Should You Use a Personal Loan to Start or Grow Your Small Business?


If you’re starting a new business and need finance to do so, you’re almost certain to be personally liable for that debt, whether it’s a personal loan, small business credit card, or some other form of credit. True, close friends and family members may be prepared to take a chance on you, but professional lenders pretty much invariably expect new entrepreneurs — even those with dazzlingly bright ideas and fantastically clever business plans — to put their personal assets and credit score on the line. Only those with a proven record of successful business startups are likely to be exceptions.

Smart Startup Borrowing

Superficially, borrowing from family and friends to start a new business can be a good idea. You stand a better chance of raising the money because they know and trust you, and you may well pay significantly lower interest rates compared with rates from bank and card loans. But of course, you may be putting your relationships with some of the most important people in your life on the line. How would they feel about you if your venture went under, and they lost their entire investments? You probably will think it a bad idea to borrow more from any one person than he or she could comfortably afford to lose.

You may sleep easier at night if you raise funds from professional lenders, such as banks, credit unions and credit card companies. With them, you have four main choices :

  1. Personal loan: You borrow a fixed amount, and make equal monthly payments until you zero your balance on a pre-agreed date. Don’t forget to consider peer-to-peer lenders for these, as well as more traditional sources.
  2. Personal line of credit: You’re given a credit limit, and can borrow as little or as much up to that as you need. Each month, you only pay interest and make payments on what you owe. These provide more flexibility than ordinary personal loans, and that can be valuable for a start up.
  3. Business credit cards: These are similar to personal lines of credit in many respects, but you may have to pay higher rates on what you borrow. On the plus side, you should get valuable rewards. Best, if possible, to use these as convenient ways to pay and sources of rewards — and zero balances every month.
  4. Home equity product: You should get a lower rate on one of these, but that’s because you’re putting up your home as collateral. If you fall behind with payments, you could face foreclosure. In other respects, home equity loans are a lot like personal loans, while home equity lines of credit (HELOCs) are a lot like personal lines of credit.

Getting Off the Hook

The trouble with all four of those options is that the debt is almost certain to be yours personally. So a late or missed payment is going to hurt your personal credit score, and a default could devastate it.
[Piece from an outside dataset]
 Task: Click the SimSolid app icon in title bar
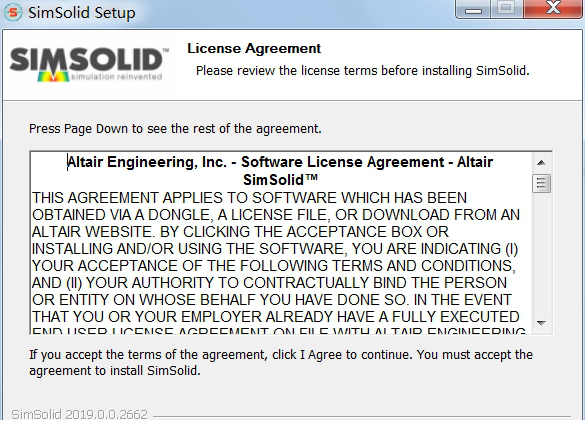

If the worst happens, and your new business fails, you could be facing calls from debt collectors — and worse — for years to come.

Clearly, you want to shift that burden from your own shoulders and onto your company’s as soon as possible. And you can achieve that by establishing a credit history for your business:

  1. Set up your business as a separate legal entity. Talk to professional advisers to decide whether that should be an LLC, S-Corp, simple sole proprietorship or something more exotic.
  2. Open a checking account in your business’s name, and keep yours and its transactions separate.
  3. Get a business credit card, but make sure it’s linked to your business’s credit report rather than (or as well as) your personal one.
  4. Open accounts with suppliers. If you don’t buy in inventory from other companies, you may still be able to open ones with FedEx/UPS and Staples/Office Depot.
  5. Make all payments on time, and monitor your business’s credit report, just as you should your own.

Of course, it takes time to grow your venture’s credit score. You need to build a long history of responsible money management for it, in the same way you’ve done for yourself. But, one day, providing you’ve done a good job, your company should be able to borrow all on its own.